A simple exercise: list the AI-relevant capabilities around the table and where the gaps are. Then decide: will you close those gaps with education, new directors, or external advisors? The reality is that your own capability is the limiting factor on the speed and quality of AI decisions.
6. Ownership: Can non-technical leaders clearly explain our AI strategy?
One of the fastest tests of maturity: Ask the CHRO, CFO, and a business unit leader (without the CIO/CTO in the room) to explain: What we’re doing with AI. Why we’re doing it. How we’ll know it’s working
If only the technology leaders can describe the AI strategy, AI is still a tech project, not an enterprise transformation. Our goal as a board should be to see AI show up in the language of talent, productivity, customer value, and culture, not just in the language of models, tools, and platforms.
7. Workforce readiness: How AI-ready is our workforce – psychologically and practically?
“AI readiness” is not just about tool training. Two very human blockers show up repeatedly. Fear: If employees think “this tool will make me redundant,” adoption stalls, no matter how compelling the business case. Blindness to waste: Teams often insist there is “no waste” in their workflows and underestimate human error, while treating every AI error as unacceptable.
Boards should ask: How are we creating psychological safety so people will use AI rather than quietly resist it? Are we using independent assessments (internal audit, external experts, process reviews) to identify where AI can actually help, instead of relying solely on self-diagnosis? Until we address fear and bias (human bias against the machine), “AI strategy” will remain a slide, not a behavior.
8. Skills, not just tools: Are we investing in the right skills, not just the right tools?
The most AI-ready teams aren’t just good prompters. They’re good at describing their own work: What they do. The steps involved. Where value is created. Where judgement is needed. That ability to “think about their work” is exactly what’s needed to design AI-enabled workflows
When you hear about “AI training,” probe further: Are we also building strategic thinking, communication, collaboration, and judgment? Are we incentivizing people to codify and share what they build so the whole organization gets smarter, not just one team?

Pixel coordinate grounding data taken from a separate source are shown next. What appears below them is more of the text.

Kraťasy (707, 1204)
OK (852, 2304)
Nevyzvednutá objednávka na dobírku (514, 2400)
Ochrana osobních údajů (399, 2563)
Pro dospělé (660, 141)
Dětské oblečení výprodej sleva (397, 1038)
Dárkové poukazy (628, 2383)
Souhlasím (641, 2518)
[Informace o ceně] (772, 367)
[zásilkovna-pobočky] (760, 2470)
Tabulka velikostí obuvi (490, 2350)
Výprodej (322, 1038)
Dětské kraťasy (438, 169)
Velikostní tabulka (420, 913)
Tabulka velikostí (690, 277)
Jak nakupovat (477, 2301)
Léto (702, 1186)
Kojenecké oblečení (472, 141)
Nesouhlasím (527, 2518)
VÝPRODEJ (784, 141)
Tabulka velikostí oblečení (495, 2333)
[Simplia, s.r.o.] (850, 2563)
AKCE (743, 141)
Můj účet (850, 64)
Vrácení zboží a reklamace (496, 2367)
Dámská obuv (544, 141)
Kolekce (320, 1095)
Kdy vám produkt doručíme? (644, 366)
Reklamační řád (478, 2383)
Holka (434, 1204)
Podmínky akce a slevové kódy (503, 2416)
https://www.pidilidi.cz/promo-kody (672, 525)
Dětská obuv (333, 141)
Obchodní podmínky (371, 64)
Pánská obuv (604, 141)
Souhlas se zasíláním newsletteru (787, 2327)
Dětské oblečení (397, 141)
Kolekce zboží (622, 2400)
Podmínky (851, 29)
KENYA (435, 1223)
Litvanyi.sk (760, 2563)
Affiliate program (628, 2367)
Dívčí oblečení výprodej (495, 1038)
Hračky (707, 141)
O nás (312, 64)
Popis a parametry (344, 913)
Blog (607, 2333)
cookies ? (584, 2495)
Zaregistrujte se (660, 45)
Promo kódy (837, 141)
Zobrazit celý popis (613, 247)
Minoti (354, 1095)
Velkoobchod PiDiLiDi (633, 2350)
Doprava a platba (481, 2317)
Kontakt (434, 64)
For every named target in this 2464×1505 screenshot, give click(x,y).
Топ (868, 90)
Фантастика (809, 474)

9. Assurance: What is our assurance framework for AI?
From an audit and risk perspective, AI is just another major transformation—only faster and more pervasive. If AI risks and controls aren’t showing up in your risk register and audit agenda, they’re probably not being managed systematically.
The board should be asking: How do we manage data quality, lineage, and access control for AI use cases? How do we test and monitor for bias, model risk, and model drift in high-impact decisions? How do we protect IP and sensitive data when using external models and vendors? How are internal audit and external audit incorporating AI into their plans?
10. Accelerators & blockers: Who is accelerating AI – and who is blocking it – and why?
Every company has both: Executives who are championing AI and pushing hard, and Executives who are slowing or blocking it. Our job is not simply to “remove blockers.”
It’s to understand why: Some may be the adults in the room, rightly worried about safety, bias, or regulatory exposure. Others may be resisting change, protecting empires, or uncomfortable with new ways of working. You cannot govern what you don’t see.
Bringing it back to the board agenda
In the end, we don’t need a separate “AI strategy” meeting every quarter. We need AI woven into:
- Strategy discussions (where it creates or defends advantage)
- Risk and audit (where it changes how decisions are made)
- Nom/Gov (board composition and governance structures)
- Comp/HR (incentives, workforce readiness, and talent strategy)
The technology is moving fast. Good governance is not about predicting the future of AI. It’s about asking better questions, more consistently, than the board across the street.